_Problem statement_
Review the listing and copy each line that holds the word "heading".

_Entries shown_
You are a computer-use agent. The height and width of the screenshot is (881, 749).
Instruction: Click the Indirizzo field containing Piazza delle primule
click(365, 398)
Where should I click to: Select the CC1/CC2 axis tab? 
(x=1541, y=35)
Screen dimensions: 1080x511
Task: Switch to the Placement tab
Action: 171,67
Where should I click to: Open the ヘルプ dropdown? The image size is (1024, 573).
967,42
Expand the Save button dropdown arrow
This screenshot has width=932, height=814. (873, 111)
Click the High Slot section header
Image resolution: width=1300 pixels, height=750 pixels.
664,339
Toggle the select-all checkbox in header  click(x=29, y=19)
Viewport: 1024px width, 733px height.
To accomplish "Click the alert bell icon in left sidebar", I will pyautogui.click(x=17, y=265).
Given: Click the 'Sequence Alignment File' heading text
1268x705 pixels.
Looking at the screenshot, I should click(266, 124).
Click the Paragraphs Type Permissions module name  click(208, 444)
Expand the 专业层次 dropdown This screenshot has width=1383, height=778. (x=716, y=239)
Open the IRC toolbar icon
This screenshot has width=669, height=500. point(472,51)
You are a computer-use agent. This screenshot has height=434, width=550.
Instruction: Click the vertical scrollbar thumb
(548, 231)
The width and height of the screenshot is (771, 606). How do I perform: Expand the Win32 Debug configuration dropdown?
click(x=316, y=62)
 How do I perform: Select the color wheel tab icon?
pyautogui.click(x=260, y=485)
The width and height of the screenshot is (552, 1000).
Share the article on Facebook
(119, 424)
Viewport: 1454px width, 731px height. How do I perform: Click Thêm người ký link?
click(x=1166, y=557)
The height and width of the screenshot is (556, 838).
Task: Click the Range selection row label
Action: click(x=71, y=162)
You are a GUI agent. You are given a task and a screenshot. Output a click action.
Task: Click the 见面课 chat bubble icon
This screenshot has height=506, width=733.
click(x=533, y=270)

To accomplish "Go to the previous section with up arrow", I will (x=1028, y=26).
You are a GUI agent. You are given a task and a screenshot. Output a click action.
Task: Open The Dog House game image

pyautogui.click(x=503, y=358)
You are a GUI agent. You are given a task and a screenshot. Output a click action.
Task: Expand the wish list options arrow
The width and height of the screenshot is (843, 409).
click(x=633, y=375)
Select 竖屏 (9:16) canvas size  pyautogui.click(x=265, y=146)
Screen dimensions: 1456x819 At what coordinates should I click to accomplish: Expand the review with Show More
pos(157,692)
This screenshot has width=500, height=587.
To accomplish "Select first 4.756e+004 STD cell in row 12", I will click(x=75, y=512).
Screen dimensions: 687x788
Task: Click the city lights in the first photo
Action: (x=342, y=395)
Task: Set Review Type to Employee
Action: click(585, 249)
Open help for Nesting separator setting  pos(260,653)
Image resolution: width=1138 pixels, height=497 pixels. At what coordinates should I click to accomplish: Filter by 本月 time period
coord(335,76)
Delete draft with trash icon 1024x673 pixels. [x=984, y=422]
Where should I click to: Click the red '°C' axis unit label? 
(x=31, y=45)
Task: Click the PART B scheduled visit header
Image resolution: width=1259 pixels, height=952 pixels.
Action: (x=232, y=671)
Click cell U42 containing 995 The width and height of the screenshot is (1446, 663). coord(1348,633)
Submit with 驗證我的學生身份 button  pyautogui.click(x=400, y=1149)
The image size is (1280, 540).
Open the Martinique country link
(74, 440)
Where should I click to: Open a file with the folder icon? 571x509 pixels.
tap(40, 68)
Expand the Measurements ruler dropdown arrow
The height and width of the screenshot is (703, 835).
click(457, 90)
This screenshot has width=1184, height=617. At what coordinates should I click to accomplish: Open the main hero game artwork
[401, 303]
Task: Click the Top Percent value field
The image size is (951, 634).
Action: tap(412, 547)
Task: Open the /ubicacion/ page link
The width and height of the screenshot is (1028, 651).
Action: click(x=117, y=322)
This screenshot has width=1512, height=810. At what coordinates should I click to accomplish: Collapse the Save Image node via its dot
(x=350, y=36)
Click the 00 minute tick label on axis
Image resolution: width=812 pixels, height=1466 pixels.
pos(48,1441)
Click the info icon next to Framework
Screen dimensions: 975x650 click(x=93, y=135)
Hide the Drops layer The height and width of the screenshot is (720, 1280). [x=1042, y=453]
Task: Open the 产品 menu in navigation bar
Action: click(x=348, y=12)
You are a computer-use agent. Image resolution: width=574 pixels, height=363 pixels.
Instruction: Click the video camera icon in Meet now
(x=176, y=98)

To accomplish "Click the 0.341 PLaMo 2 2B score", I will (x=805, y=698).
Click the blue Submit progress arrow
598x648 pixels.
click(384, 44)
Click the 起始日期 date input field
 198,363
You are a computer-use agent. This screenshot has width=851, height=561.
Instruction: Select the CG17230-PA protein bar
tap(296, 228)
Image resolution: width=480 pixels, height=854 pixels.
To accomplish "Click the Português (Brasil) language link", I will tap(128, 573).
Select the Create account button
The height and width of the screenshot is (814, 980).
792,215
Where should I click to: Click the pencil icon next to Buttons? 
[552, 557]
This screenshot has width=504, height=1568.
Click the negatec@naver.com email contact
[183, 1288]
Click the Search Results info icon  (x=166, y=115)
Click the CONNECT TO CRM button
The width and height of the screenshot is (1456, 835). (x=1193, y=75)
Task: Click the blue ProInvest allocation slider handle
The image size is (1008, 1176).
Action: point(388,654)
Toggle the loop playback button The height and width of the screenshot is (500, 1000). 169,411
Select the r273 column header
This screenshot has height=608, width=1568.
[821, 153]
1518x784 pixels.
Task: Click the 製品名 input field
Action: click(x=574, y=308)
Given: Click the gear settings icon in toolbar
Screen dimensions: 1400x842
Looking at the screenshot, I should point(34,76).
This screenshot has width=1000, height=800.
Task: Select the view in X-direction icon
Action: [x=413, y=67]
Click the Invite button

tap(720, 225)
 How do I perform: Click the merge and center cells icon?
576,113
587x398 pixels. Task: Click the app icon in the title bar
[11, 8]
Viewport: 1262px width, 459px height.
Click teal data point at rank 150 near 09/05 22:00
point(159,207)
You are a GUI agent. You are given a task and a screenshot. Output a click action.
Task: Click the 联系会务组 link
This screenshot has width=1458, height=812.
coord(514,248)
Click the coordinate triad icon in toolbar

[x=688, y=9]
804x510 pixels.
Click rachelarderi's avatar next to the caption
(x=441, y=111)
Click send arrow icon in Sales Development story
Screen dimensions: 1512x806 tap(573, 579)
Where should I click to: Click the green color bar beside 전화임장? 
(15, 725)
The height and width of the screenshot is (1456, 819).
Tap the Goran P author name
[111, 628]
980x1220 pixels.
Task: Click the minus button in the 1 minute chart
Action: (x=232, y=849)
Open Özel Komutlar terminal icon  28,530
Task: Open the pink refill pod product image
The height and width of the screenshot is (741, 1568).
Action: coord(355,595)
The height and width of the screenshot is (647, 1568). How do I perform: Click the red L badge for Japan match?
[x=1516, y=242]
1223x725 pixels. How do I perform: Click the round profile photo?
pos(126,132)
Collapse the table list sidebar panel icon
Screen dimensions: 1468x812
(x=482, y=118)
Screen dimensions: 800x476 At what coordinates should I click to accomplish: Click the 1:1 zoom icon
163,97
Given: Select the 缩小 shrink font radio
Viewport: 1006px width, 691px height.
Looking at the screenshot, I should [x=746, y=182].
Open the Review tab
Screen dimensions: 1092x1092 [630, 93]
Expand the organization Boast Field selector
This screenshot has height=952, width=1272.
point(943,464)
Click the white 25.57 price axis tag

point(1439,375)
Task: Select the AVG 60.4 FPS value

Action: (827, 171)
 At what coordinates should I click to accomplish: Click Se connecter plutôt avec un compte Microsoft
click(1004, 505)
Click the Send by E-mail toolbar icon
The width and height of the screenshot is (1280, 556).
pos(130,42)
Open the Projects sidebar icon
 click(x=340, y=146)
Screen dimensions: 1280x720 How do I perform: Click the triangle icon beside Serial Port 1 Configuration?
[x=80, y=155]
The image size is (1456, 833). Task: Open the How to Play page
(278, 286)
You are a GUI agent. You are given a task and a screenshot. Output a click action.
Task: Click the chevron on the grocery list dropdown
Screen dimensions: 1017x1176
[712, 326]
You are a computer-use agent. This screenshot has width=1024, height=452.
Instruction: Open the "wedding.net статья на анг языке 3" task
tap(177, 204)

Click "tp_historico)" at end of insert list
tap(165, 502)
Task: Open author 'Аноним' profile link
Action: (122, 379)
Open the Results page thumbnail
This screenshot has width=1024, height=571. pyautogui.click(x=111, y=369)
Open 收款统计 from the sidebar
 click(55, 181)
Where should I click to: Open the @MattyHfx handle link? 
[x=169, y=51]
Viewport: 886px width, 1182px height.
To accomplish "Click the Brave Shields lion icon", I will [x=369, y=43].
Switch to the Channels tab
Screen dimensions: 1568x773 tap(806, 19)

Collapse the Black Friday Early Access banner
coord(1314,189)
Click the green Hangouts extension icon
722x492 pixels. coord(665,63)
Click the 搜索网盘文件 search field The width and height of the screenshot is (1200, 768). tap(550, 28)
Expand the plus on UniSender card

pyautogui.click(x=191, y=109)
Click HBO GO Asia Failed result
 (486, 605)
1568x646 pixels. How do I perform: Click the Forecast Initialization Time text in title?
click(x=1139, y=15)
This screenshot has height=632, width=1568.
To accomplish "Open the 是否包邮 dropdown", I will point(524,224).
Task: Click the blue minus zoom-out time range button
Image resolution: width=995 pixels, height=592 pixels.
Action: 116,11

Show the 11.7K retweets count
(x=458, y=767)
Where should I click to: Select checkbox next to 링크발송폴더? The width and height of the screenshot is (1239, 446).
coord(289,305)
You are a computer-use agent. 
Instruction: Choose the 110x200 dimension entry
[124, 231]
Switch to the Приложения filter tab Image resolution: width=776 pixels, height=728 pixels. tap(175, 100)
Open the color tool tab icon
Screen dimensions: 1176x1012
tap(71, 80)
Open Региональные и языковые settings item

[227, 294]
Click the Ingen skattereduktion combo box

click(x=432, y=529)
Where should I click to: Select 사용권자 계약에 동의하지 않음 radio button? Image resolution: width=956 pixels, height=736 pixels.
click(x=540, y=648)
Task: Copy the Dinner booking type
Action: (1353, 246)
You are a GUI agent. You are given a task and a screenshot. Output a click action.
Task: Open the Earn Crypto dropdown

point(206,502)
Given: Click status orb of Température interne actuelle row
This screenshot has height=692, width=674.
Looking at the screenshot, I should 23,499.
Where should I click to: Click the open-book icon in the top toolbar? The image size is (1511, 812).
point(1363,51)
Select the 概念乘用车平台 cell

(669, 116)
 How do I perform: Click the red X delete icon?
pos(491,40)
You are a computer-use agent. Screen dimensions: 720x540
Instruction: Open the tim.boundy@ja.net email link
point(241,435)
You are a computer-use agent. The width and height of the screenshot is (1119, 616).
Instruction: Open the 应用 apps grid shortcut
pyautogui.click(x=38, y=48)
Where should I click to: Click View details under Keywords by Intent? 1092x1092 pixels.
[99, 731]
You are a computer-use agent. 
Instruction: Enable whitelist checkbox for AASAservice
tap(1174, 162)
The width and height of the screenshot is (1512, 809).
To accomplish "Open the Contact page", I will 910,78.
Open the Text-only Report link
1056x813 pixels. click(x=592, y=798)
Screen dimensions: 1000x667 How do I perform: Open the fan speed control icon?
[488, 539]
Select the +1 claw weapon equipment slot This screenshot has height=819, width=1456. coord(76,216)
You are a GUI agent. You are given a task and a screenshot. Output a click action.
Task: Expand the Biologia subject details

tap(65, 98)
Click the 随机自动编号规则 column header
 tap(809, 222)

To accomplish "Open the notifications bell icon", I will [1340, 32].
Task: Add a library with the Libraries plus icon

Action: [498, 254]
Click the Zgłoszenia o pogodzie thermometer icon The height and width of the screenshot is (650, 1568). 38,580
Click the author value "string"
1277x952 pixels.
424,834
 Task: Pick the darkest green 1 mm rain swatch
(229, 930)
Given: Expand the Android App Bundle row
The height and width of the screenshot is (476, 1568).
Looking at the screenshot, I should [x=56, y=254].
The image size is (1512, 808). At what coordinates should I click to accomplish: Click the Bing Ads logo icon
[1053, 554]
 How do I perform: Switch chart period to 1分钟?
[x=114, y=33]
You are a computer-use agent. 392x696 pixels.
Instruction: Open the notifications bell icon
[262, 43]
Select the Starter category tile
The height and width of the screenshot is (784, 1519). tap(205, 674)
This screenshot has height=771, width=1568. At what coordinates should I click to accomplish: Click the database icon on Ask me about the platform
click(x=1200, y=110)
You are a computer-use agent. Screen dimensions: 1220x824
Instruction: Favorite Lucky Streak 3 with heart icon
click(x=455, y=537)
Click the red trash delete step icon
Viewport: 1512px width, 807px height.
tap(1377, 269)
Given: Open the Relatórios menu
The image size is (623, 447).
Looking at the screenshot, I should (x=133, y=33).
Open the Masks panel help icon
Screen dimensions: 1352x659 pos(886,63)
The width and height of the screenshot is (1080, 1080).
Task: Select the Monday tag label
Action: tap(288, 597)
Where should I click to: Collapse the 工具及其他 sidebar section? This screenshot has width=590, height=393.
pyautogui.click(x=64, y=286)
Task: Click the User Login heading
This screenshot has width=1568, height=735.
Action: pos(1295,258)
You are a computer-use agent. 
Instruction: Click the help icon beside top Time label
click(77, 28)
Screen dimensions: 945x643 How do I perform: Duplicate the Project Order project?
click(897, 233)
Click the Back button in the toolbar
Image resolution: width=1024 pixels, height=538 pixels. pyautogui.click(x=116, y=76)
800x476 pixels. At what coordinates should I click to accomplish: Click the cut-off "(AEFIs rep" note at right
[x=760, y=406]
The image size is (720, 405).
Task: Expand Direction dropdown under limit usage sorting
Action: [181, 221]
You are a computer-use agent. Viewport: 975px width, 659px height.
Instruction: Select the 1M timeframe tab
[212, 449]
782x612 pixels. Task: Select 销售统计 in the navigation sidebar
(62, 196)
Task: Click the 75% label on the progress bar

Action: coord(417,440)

_Output of the task_
Given: Click the 'Sequence Alignment File' heading text
Task: Click the User Login heading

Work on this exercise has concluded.